= Exercise requirements =
Update the records below so that each occurrence of "Viewport" becomes "Window", with every other part left unchanged.

Start of Data for this task

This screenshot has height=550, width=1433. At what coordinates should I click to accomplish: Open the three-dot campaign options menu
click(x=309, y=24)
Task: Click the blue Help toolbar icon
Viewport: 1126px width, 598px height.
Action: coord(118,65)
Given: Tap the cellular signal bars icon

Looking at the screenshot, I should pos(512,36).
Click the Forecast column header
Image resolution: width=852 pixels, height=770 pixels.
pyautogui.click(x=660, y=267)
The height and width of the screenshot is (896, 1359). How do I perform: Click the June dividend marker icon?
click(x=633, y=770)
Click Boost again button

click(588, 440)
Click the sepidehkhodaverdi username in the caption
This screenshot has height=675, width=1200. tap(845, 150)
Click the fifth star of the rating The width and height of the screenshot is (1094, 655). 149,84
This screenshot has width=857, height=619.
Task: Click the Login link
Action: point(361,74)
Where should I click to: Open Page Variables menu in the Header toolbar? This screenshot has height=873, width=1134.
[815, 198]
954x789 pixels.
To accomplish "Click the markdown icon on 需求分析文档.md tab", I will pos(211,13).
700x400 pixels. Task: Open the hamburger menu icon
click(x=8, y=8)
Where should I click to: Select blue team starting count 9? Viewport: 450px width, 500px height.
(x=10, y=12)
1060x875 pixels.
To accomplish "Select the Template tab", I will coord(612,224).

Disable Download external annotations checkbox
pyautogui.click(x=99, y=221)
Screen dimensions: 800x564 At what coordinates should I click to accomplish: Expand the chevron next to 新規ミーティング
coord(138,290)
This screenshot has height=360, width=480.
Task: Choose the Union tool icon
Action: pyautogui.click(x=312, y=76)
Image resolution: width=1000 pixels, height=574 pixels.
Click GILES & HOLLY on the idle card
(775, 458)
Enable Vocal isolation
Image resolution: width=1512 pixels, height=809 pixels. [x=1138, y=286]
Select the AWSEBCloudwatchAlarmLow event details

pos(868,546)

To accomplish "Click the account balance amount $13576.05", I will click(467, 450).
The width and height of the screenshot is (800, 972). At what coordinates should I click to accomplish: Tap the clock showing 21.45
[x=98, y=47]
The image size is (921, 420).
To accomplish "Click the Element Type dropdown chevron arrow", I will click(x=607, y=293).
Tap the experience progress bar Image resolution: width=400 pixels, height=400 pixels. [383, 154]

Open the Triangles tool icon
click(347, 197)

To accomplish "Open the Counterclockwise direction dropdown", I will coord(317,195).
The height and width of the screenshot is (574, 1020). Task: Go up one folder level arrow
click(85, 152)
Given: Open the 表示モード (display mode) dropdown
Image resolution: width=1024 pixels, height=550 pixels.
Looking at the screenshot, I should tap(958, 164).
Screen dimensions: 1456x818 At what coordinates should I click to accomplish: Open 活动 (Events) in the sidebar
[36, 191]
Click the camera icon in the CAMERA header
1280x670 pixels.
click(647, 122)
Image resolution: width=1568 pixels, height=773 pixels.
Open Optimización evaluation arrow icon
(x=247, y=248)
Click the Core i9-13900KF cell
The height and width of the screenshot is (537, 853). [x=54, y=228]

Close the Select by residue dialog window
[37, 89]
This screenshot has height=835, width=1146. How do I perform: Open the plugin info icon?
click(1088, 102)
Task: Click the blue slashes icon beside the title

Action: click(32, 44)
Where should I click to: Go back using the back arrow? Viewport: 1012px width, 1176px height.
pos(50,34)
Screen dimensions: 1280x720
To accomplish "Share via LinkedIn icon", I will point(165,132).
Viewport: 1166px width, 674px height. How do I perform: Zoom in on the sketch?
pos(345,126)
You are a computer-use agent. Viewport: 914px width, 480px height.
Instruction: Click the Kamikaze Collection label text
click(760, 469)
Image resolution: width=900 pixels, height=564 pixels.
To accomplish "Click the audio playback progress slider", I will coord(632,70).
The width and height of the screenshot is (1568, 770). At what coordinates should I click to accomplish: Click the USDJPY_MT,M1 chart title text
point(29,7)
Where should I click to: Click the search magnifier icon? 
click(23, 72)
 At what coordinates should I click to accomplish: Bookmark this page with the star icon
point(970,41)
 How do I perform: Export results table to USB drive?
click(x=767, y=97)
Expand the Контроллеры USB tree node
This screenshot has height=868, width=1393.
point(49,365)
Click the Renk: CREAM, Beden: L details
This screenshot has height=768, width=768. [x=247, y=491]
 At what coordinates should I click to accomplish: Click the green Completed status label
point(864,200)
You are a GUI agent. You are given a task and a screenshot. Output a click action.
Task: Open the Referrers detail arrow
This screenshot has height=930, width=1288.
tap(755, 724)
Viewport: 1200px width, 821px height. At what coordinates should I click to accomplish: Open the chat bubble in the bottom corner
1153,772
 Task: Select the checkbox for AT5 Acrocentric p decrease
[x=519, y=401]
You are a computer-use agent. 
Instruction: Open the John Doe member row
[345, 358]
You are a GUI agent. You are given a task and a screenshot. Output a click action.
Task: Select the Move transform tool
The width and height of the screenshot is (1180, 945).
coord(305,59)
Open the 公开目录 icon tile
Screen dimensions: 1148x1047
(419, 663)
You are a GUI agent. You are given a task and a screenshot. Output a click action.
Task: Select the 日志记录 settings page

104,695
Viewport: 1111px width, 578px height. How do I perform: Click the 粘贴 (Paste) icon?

End of Data for this task

= Exercise result =
This screenshot has height=550, width=1433. At what coordinates should I click to accomplish: Open the three-dot campaign options menu
click(x=309, y=24)
Task: Click the blue Help toolbar icon
Window: 1126px width, 598px height.
Action: coord(118,65)
Given: Tap the cellular signal bars icon

Looking at the screenshot, I should pos(512,36).
Click the Forecast column header
Image resolution: width=852 pixels, height=770 pixels.
pyautogui.click(x=660, y=267)
The height and width of the screenshot is (896, 1359). How do I perform: Click the June dividend marker icon?
click(x=633, y=770)
Click Boost again button

click(588, 440)
Click the sepidehkhodaverdi username in the caption
This screenshot has height=675, width=1200. tap(845, 150)
Click the fifth star of the rating The width and height of the screenshot is (1094, 655). 149,84
This screenshot has width=857, height=619.
Task: Click the Login link
Action: point(361,74)
Where should I click to: Open Page Variables menu in the Header toolbar? This screenshot has height=873, width=1134.
[815, 198]
954x789 pixels.
To accomplish "Click the markdown icon on 需求分析文档.md tab", I will pos(211,13).
700x400 pixels. Task: Open the hamburger menu icon
click(x=8, y=8)
Where should I click to: Select blue team starting count 9? Window: 450px width, 500px height.
(x=10, y=12)
1060x875 pixels.
To accomplish "Select the Template tab", I will coord(612,224).

Disable Download external annotations checkbox
pyautogui.click(x=99, y=221)
Screen dimensions: 800x564 At what coordinates should I click to accomplish: Expand the chevron next to 新規ミーティング
coord(138,290)
This screenshot has height=360, width=480.
Task: Choose the Union tool icon
Action: pyautogui.click(x=312, y=76)
Image resolution: width=1000 pixels, height=574 pixels.
Click GILES & HOLLY on the idle card
(775, 458)
Enable Vocal isolation
Image resolution: width=1512 pixels, height=809 pixels. [x=1138, y=286]
Select the AWSEBCloudwatchAlarmLow event details

pos(868,546)

To accomplish "Click the account balance amount $13576.05", I will click(467, 450).
The width and height of the screenshot is (800, 972). At what coordinates should I click to accomplish: Tap the clock showing 21.45
[x=98, y=47]
The image size is (921, 420).
To accomplish "Click the Element Type dropdown chevron arrow", I will click(x=607, y=293).
Tap the experience progress bar Image resolution: width=400 pixels, height=400 pixels. [383, 154]

Open the Triangles tool icon
click(347, 197)

To accomplish "Open the Counterclockwise direction dropdown", I will coord(317,195).
The height and width of the screenshot is (574, 1020). Task: Go up one folder level arrow
click(85, 152)
Given: Open the 表示モード (display mode) dropdown
Image resolution: width=1024 pixels, height=550 pixels.
Looking at the screenshot, I should tap(958, 164).
Screen dimensions: 1456x818 At what coordinates should I click to accomplish: Open 活动 (Events) in the sidebar
[36, 191]
Click the camera icon in the CAMERA header
1280x670 pixels.
click(647, 122)
Image resolution: width=1568 pixels, height=773 pixels.
Open Optimización evaluation arrow icon
(x=247, y=248)
Click the Core i9-13900KF cell
The height and width of the screenshot is (537, 853). [x=54, y=228]

Close the Select by residue dialog window
[37, 89]
This screenshot has height=835, width=1146. How do I perform: Open the plugin info icon?
click(1088, 102)
Task: Click the blue slashes icon beside the title

Action: click(32, 44)
Where should I click to: Go back using the back arrow? Window: 1012px width, 1176px height.
pos(50,34)
Screen dimensions: 1280x720
To accomplish "Share via LinkedIn icon", I will point(165,132).
Window: 1166px width, 674px height. How do I perform: Zoom in on the sketch?
pos(345,126)
You are a computer-use agent. Window: 914px width, 480px height.
Instruction: Click the Kamikaze Collection label text
click(760, 469)
Image resolution: width=900 pixels, height=564 pixels.
To accomplish "Click the audio playback progress slider", I will coord(632,70).
The width and height of the screenshot is (1568, 770). At what coordinates should I click to accomplish: Click the USDJPY_MT,M1 chart title text
point(29,7)
Where should I click to: Click the search magnifier icon? 
click(23, 72)
 At what coordinates should I click to accomplish: Bookmark this page with the star icon
point(970,41)
 How do I perform: Export results table to USB drive?
click(x=767, y=97)
Expand the Контроллеры USB tree node
This screenshot has height=868, width=1393.
point(49,365)
Click the Renk: CREAM, Beden: L details
This screenshot has height=768, width=768. [x=247, y=491]
 At what coordinates should I click to accomplish: Click the green Completed status label
point(864,200)
You are a GUI agent. You are given a task and a screenshot. Output a click action.
Task: Open the Referrers detail arrow
This screenshot has height=930, width=1288.
tap(755, 724)
Window: 1200px width, 821px height. At what coordinates should I click to accomplish: Open the chat bubble in the bottom corner
1153,772
 Task: Select the checkbox for AT5 Acrocentric p decrease
[x=519, y=401]
You are a computer-use agent. 
Instruction: Open the John Doe member row
[345, 358]
You are a GUI agent. You are given a task and a screenshot. Output a click action.
Task: Select the Move transform tool
The width and height of the screenshot is (1180, 945).
coord(305,59)
Open the 公开目录 icon tile
Screen dimensions: 1148x1047
(419, 663)
You are a GUI agent. You are given a task and a screenshot. Output a click action.
Task: Select the 日志记录 settings page

104,695
Window: 1111px width, 578px height. How do I perform: Click the 粘贴 (Paste) icon?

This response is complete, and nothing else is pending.